Figured wood and I think Y'all should make me miserable and send me all of yours!!

Reactions: Like 3 | Funny 3


----------



## Schroedc (Oct 18, 2015)

Oak. I just don't like it.

Reactions: Like 2 | Agree 1


----------



## woodtickgreg (Oct 18, 2015)

I haven't really found a wood that I dislike to work with, they are all unique and have their good points and bad. You just have to learn what to do to overcome some of their peculiarities. Some wood just stinks! I mean literally, lol. But that isn't really an issue either. I would say that I am not to crazy about softwoods. I guess I have gotten spoiled with milling free hardwoods.

Reactions: Like 2


----------



## Kevin (Oct 18, 2015)

I don't regularly work with species that I don't like. Life is too short to eat food you don't like, spend time around people you don't like, or work with wood you don't like.

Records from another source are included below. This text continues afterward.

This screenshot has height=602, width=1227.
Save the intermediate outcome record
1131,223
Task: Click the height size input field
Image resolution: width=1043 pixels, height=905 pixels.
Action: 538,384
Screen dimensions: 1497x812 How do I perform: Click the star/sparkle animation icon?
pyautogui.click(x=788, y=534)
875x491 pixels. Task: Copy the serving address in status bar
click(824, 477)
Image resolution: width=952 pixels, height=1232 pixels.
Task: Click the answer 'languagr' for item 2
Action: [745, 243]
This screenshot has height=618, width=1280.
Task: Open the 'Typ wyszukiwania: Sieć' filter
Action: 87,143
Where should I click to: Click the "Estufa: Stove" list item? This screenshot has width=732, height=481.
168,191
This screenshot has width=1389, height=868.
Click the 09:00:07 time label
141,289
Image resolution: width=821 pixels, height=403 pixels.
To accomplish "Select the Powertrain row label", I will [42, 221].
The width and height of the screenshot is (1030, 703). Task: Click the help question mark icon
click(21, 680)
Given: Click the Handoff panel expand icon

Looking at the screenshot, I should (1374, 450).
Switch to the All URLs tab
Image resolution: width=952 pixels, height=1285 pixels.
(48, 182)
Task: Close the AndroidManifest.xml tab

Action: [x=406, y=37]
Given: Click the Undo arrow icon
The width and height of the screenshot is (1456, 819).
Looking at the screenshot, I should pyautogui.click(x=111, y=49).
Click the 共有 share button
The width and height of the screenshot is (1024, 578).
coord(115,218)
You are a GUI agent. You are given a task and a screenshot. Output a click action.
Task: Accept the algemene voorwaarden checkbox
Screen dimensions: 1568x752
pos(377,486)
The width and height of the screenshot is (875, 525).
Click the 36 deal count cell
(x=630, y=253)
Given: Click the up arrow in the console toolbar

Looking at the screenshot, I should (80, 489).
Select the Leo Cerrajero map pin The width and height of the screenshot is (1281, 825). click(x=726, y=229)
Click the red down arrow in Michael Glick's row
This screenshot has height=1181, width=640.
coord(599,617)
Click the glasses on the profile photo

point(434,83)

Reactions: Like 1 | Agree 2


----------



## Schroedc (Oct 18, 2015)

Kevin said:


> I don't regularly work with species that I don't like. Life is too short to eat food you don't like, spend time around people you don't like, or work with wood you don't like.



That explains why I have almost no Oak in the lumber racks in my shop

Reactions: Like 1 | Agree 1


----------



## Kevin (Oct 18, 2015)

Me neither. Oak doesn't do much for me. White oak has some good uses but I usually use something else I like better with just as good characteristics as oak. I guess there's some things WO excels at - barrels for whiskey etc. but I'm not a cooper so I don't have to worry about it.


----------



## Mike1950 (Oct 18, 2015)

Kevin said:


> Me neither. Oak doesn't do much for me. White oak has some good uses but I usually use something else I like better with just as good characteristics as oak. I guess there's some things WO excels at - barrels for whiskey etc. but I'm not a cooper so I don't have to worry about it.



Sure bends nice

Reactions: Like 3 | EyeCandy! 4


----------



## Kevin (Oct 18, 2015)

Mike1950 said:


> Sure bends nice
> 
> View attachment 89869



So does pine.

Reactions: Funny 2


----------



## Karl_99 (Oct 18, 2015)

I like to work with ebony, but it does not always cooperate...I have trouble finishing it or it cracks!

Reactions: Like 1


----------



## David Van Asperen (Oct 18, 2015)

Wood that I have gotten from Wood Barter members. It is just too special to cut . Most of it have become "flat rate game box full" trophies
Dave

Reactions: Great Post 2 | Funny 5


----------



## Tony (Oct 18, 2015)

Got to be Chechen. I've been working on a cutting board made of Chechen for 7 months now, it will be the first and last time I use it. Tony

Reactions: Like 1


----------



## David Hill (Oct 18, 2015)

Cedar for me. 
Smells ok for about 30 min then I can't wait to be done with it. That and it has a propensity to split unexpectedly.

Reactions: Like 1


----------



## gman2431 (Oct 19, 2015)

Since I work for a major fixture/showcase company I will defiantly say MDF and PB. 

It's nice to go home and see real wood!!!

Reactions: Like 2 | Agree 2


----------



## CWS (Oct 21, 2015)

OAK

Reactions: Like 1 | Agree 1


----------



## lonewolf (Oct 22, 2015)

Poplar I have a designer that likes poplar. It just bores me. Although the last coffee table I made for him was 54 x 62 only 4 board glue up.

Reactions: Like 2


----------



## Mr. Peet (Oct 22, 2015)

Fire, I would have to say lately I have been working with fire wood. Not for me but for others. Had a 5 inch wolf spider crawl up my arm. Just another reason for the wife to avoid contact with me.

Oh, and for Kevin, brother and I cut down an Eastern Red-cedar today. It was 9" inches DBH and 68 years old. went a whooping 7' feet before the bole spilt 3 ways. Maybe 35' feet tall. Nothing like those southern ones...

Reactions: Like 1


----------



## ripjack13 (Oct 22, 2015)

I hate spiders....yet my grandson and i go looking for em to put in his bug kit. Then when he leaves the kit goes in the stream for a few days.....

Reactions: Funny 1


----------



## woodintyuuu (Oct 24, 2015)

Any wood i am sanding presently!!!

Reactions: Like 1 | Agree 1


----------